The French invasion of Russia forced Naryshkin back into the army as a cavalry captain in the 11th Izyumovsky Hussars Regiment, and he faced the Grande Armée at the battle of Ostrovno, near Smolensk, on 25 and 26 July 1812, then at Borodino, where he was wounded in the head. He then fought under General Ferdinand von Wintzingerode, and they were captured by the French in September 1812. He was freed by Cossacks near Vitebsk and rejoined his regiment, in which he became colonel on 19 November 1812, in recognition of his bravery at Berezina. He then fought in the battles near Kalisz and helped push the French back into Prussia and Saxony. He was made a major general on 18 January 1814. He then fought under von Wintzingerode's orders again in the Army of the North and faced Napoleon's army at Großbeeren and Dennewitz on 6 September 1813, after which he received the Order of Saint George, fourth class, on 9 October 1813. He also received the Order of Saint Vladimir, third class after the Battle of the Nations, in which he was wounded. He then commanded a Cossack brigade in Holland and northern France, serving in the forces occupying France from 1815 to 1818. He then returned to Russia and civilian life in 1824.

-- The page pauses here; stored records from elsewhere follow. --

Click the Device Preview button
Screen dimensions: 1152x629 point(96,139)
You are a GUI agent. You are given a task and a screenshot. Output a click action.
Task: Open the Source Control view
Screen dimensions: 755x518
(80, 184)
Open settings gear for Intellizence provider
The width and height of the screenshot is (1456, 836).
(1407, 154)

He became squire to the court, and in 1843 was appointed to the personal staff of the Tsar. On 6 December 1843, he was made adjutant general, and in 1844 lieutenant general.

Late in life, he went to Naples for his health and died there. He was buried in the Saint-Lazare cemetery at the Alexander Nevsky Lavra.

He married Countess Olga Potocka (1802–1861), daughter of Count Stanisław Szczęsny Potocki and Zofia Potocka, with whom he had a daughter, Sofia (1829–1894) who married Count Pyotr Pavlovich Shuvalov in 1846.